The exercise =>
Render everything from the line containing "You are a GUI" down to the last line as a Markdown table with the columns Row and Text, skipping blank lines. Leave the pictures out of the answer.

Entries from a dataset
________________

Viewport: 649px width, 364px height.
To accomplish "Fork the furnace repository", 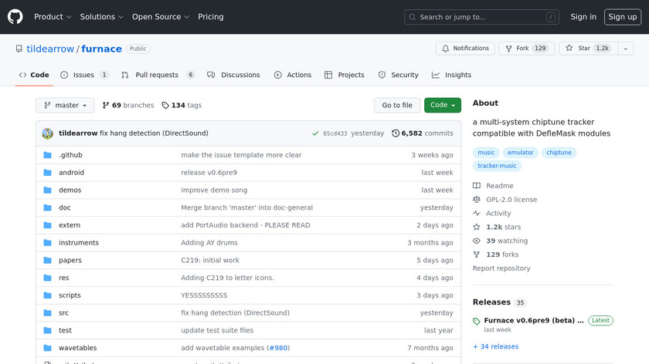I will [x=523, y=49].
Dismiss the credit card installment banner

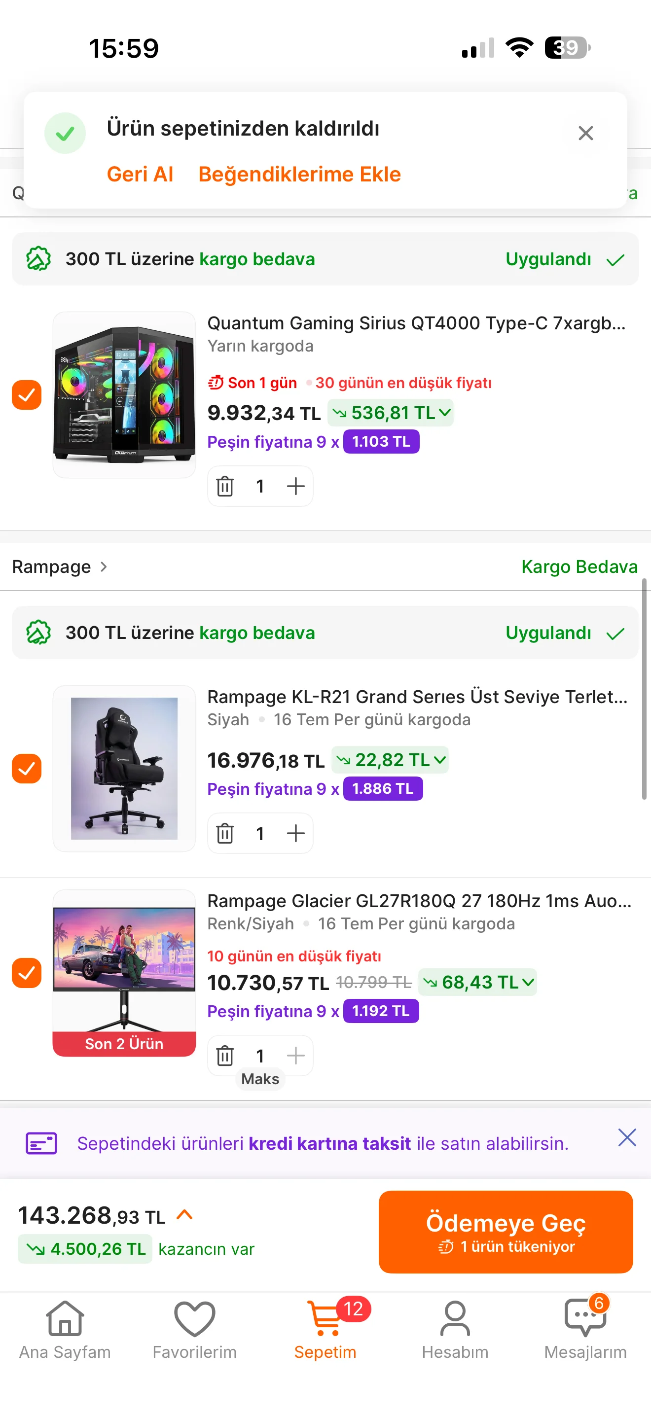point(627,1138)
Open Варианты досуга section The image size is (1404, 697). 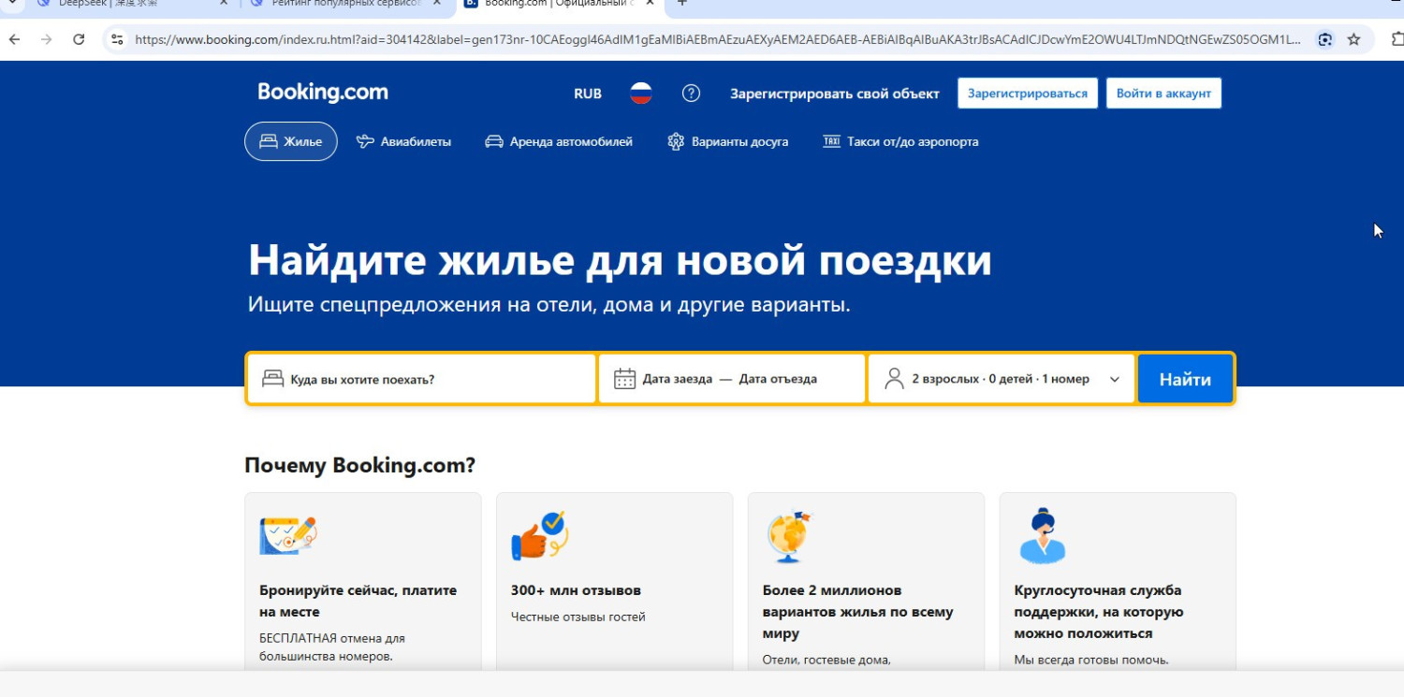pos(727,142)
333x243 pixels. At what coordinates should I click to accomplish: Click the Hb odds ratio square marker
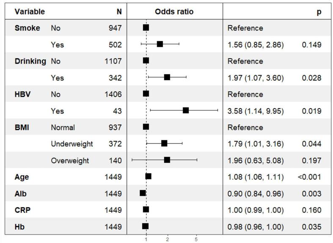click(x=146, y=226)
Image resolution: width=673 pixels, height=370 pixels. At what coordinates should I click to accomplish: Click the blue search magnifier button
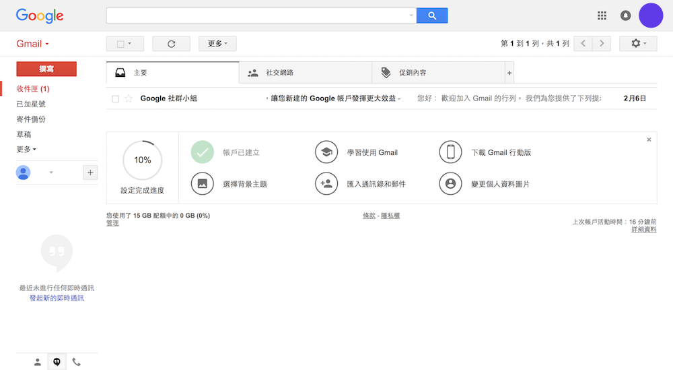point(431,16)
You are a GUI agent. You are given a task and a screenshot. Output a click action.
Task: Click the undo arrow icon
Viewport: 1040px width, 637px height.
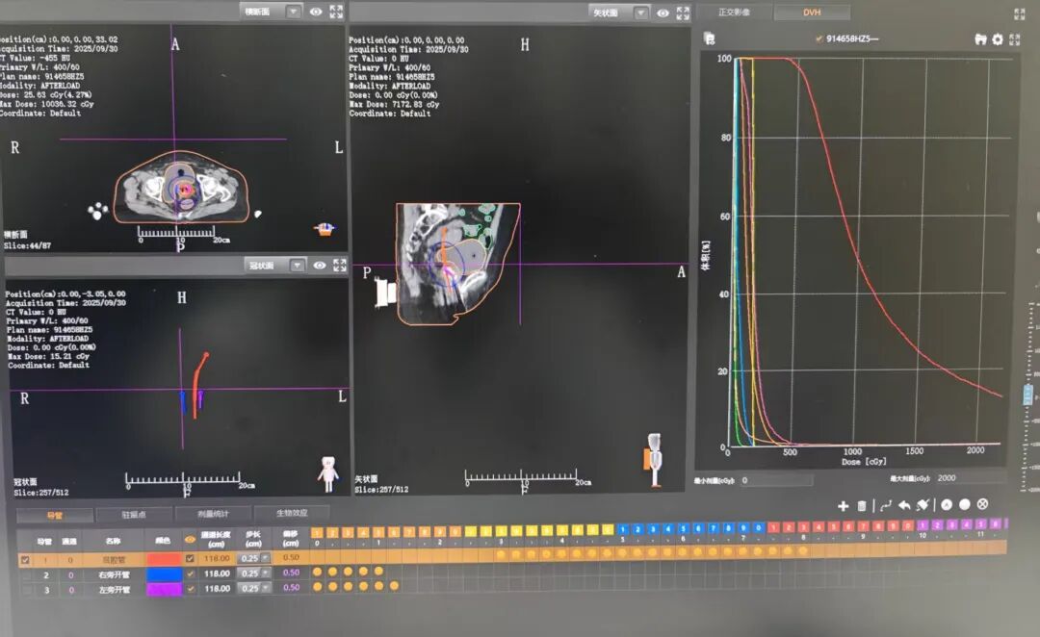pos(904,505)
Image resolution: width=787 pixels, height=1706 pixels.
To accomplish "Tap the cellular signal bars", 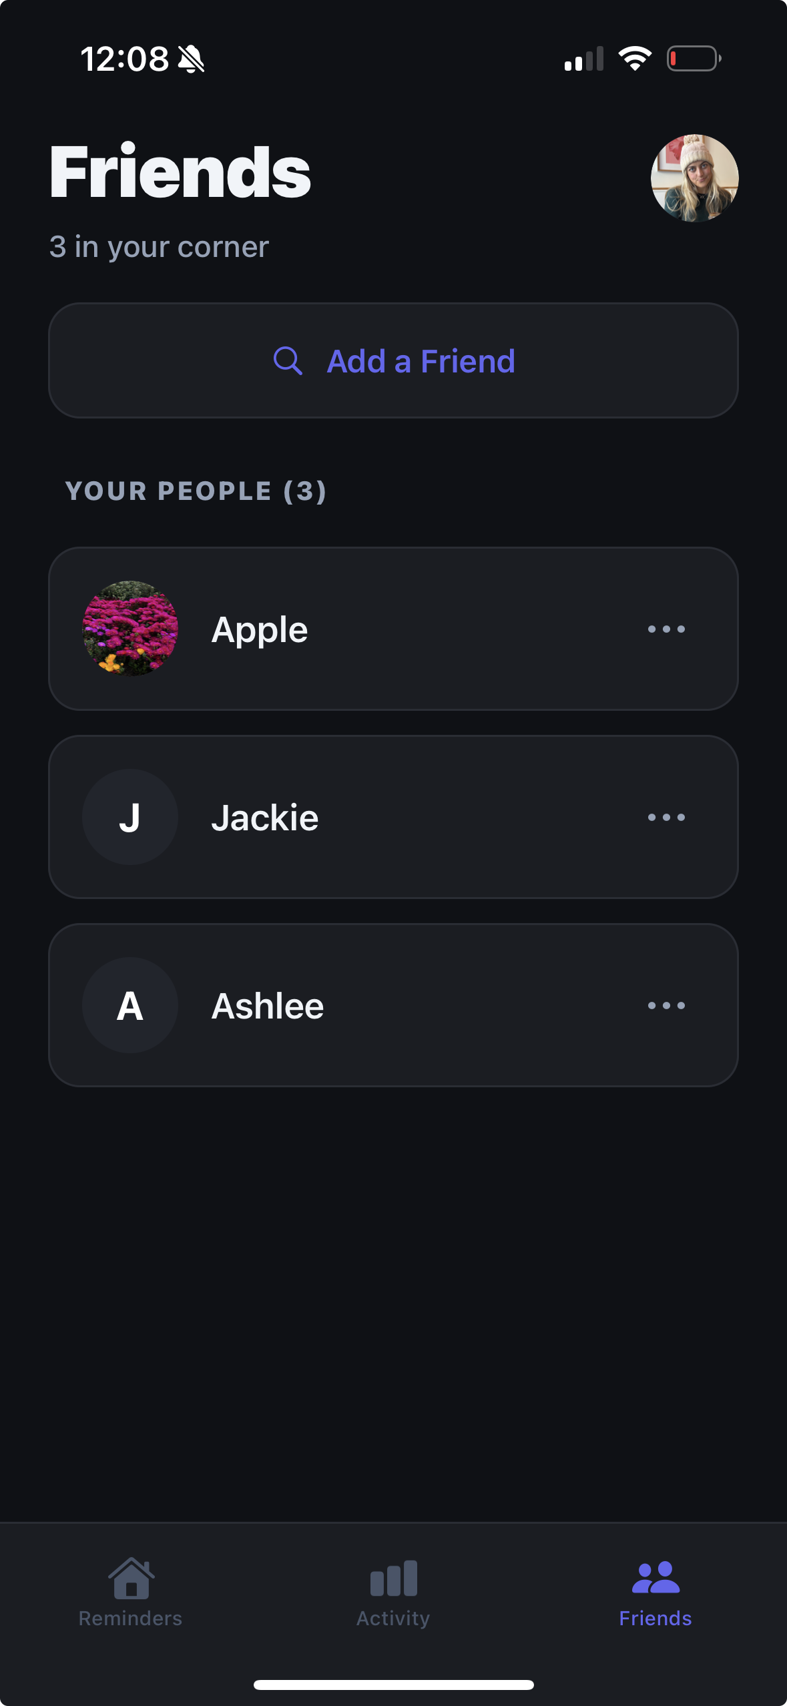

________________

Exercise result =>
| Row | Text |
|---|---|
| 1 | You are a GUI agent. You are given a task and a screenshot. Output a click action. |
| 2 | Task: Click the undo arrow icon |
| 3 | Viewport: 1040px width, 637px height. |
| 4 | pos(904,505) |
| 5 | Image resolution: width=787 pixels, height=1706 pixels. |
| 6 | To accomplish "Tap the cellular signal bars",  |